Jan Bosch & Tim ten Dam are creatives at Lemon Scented Tea. We’ve been working together for years.
One evening, during beers, we discussed their idea for Veloretti. Together we tweaked it into a workable script. So instead of me pitching to them, trying to sell my version, all our combined energy was put into shaping this film. This co-creation approach often leads to great advertising work.
What gear/cameras did you use and why?
We shot this on a 16mm Arri. I love shooting on analog film. I don’t get the chance to it that often, but I do try! For Veloretti, shooting on film was such a perfect match.
We wanted it to look authentic: gritty, with a documentary feel. We didn’t have budget to use a lot of lighting, although we did manage to light a motor scooter on fire.
Did you plan out the story structure from the beginning or did it come out in post?
We didn’t storyboard this film. From early on we wanted to capture the moments that we witnessed on the streets, in the moment. We prioritized a shotlist, matching the storyline with the voice-over so there was a basis.
What do you do differently from other filmmakers?
My focus on atmosphere. I think if the mood on set is right, it’s much better for actors to get into their role. I’m extremely passionate about cinema and photography. Especially in my advertising work I try to incorporate as much of this passion as possible. I’d like to think that this defines my signature.
If you had to go back and do it all again, how would you get a foothold in the business?
I think we basically did what we needed to do. Pitch, work hard, teach yourself and bluff. Of course we made tons of mistakes. And of course not every project worked out as imagined. Sometimes, I do miss the old days of the tiny crews. I think some of my best work is done with smaller crews, so that there was more time to shape the film.
What’s the one secret tip go-trick that you use often that takes your work to the next level?

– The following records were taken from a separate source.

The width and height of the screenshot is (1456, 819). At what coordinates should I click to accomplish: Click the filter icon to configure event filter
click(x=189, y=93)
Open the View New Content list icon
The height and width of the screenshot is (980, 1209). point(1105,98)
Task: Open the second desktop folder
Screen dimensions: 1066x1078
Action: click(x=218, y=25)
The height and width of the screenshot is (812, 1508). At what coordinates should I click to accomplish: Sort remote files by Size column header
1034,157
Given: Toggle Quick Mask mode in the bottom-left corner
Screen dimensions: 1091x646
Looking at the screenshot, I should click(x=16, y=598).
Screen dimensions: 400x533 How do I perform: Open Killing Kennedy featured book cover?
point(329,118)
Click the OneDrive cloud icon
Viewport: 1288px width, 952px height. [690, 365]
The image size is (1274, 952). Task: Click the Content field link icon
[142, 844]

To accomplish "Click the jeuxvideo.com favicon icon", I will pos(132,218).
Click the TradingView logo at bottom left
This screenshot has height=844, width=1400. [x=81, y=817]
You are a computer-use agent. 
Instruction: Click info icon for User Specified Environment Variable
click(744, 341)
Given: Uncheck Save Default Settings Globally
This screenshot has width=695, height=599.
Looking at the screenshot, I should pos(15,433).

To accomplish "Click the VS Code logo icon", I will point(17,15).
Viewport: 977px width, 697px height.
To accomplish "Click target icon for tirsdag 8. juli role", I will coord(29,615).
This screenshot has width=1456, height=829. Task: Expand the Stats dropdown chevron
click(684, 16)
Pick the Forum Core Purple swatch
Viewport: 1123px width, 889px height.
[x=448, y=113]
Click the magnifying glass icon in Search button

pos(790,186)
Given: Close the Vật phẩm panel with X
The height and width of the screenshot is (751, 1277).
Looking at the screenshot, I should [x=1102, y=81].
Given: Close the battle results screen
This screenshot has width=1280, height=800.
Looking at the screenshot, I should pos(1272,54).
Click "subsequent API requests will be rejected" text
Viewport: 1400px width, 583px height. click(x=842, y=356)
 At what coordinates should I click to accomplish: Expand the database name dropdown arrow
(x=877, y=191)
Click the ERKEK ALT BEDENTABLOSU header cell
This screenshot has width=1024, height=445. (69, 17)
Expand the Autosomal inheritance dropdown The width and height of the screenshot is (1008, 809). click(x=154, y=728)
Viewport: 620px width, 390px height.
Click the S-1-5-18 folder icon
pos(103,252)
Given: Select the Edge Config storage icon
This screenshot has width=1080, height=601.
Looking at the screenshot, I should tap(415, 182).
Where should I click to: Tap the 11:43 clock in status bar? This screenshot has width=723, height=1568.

Haha, wouldn’t be a secret anymore… I remember asking the same question to filmmakers I look up to though. If there were tricks I would surely definitely share them. So I said that atmosphere is very important in my work, I cannot emphasize enough that this also goes for the on set mood. On set we are all working as a team on creating visual content. I see it as a luxury that we all can make a living out of it. If the whole team believes in the output and everybody feels appreciated and heard it shows in the output.
What is currently the hardest part of doing what you do?
There is a lot of pitching and treatment writing. I think it is important to thoroughly write down what your plan is. It does cost met lots of time and energy.
What is currently the best part of doing what you do?
Our team is creating so many cool films. More and more they are shooting what we want to be shooting. With this Veloretti video as a perfect example.
What are some of your favorite stories, web videos that you’ve gotten inspired by?
I love the Short of the Week platform. Amazing shorts from all over the world. It is inspirational for both my advertising and fiction work.